HBase Read
Last updated
Last updated
There is a special HBase Catalog table called the META table, which holds the location of the regions in the cluster. ZooKeeper stores the location of the META table.
This is what happens the first time a client reads or writes to HBase:
The client gets the Region server that hosts the META table from ZooKeeper.
The client will query the .META. server to get the region server corresponding to the row key it wants to access. The client caches this information along with the META table location.
It will get the Row from the corresponding Region Server.
For future reads, the client uses the cache to retrieve the META location and previously read row keys. Over time, it does not need to query the META table, unless there is a miss because a region has moved; then it will re-query and update the cache.
As a general rule, if we need fast access to data, we should keep it ordered and as much of it as possible in memory.

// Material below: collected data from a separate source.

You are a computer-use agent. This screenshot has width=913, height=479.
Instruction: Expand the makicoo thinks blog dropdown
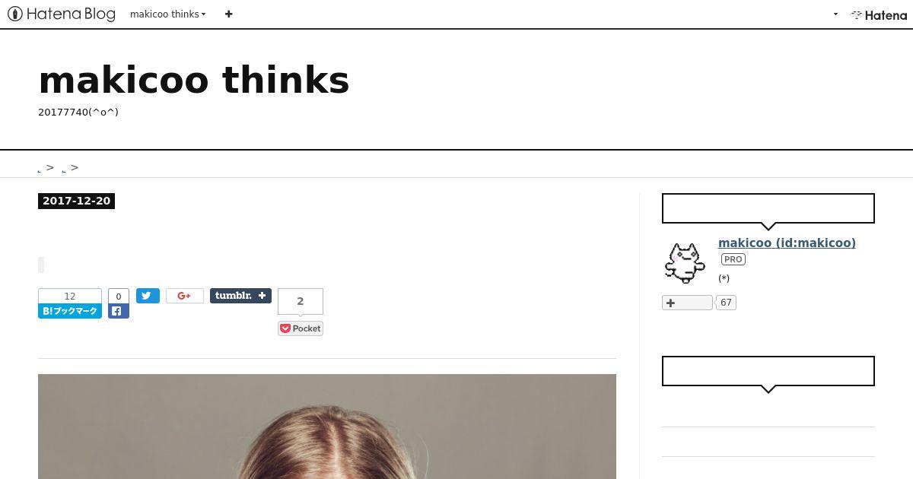(x=168, y=14)
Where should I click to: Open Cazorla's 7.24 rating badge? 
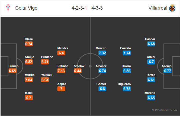[x=127, y=53]
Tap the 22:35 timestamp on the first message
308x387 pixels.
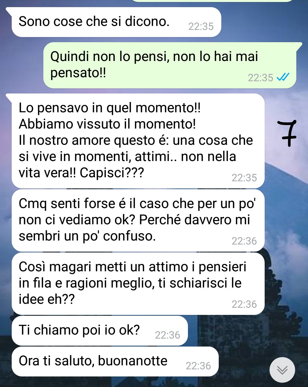pos(201,27)
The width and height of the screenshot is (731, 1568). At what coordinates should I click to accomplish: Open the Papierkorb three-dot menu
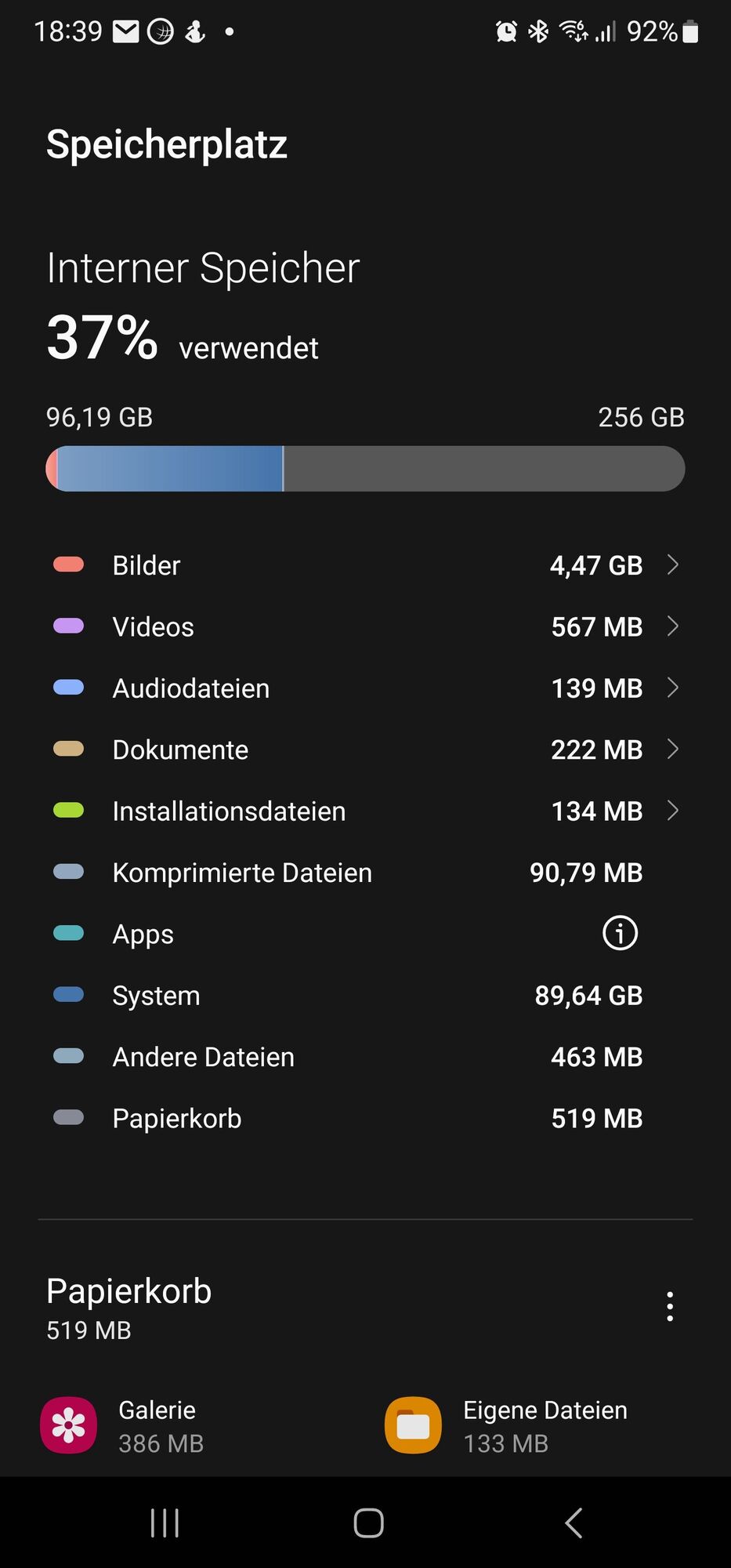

HBase accomplishes both of these goals, allowing it to serve millisecond reads in most cases. A read against HBase must be reconciled between the persisted HFiles and the data still in the MemStore. HBase has an LRU cache for reads. This cache, also called BlockCache , remains in the JVM heap along with MemStore.
The BlockCache is designed to keep frequently accessed data from the HFiles in memory so as to avoid disk reads as much as possible. Each column family has its own BlockCache. Understanding the BlockCache is an important part of understanding how to run HBase at optimal performance. The "Block" in BlockCache is the unit of data that HBase reads from disk in a single pass. The HFile is physically laid out as a sequence of blocks plus an index over those blocks, this means reading a block from HBase requires only looking up that block's location in the index and retrieving it from disk.
The block is the smallest indexed unit of data and is the smallest unit of data that can be read from disk. The block size is configured per column family, and the default value is 64 KB. We may tweak this value as per our usecase. For random lookups a smaller block size will be recommended but smaller blocks creates a larger index and thereby consumes more memory. For more sequential scans, reading many blocks at a time, we should have larger block size. This allows us to save on memory because larger blocking this way we will have fewer index entries and thus a smaller index.
Reading a row from HBase requires first checking the MemStore for any pending modifications. Then the BlockCache is examined to see if the block containing this row has been recently accessed. Finally, the relevant HFiles on disk are accessed. There are more things going on under the hood, but this is the overall outline.
Note that HFiles contain a snapshot of the MemStore at the point when it was flushed. Data for a complete row can be stored across multiple HFiles. In order to read a complete row, HBase must read across all HFiles that might contain information for that row in order to compose the complete record.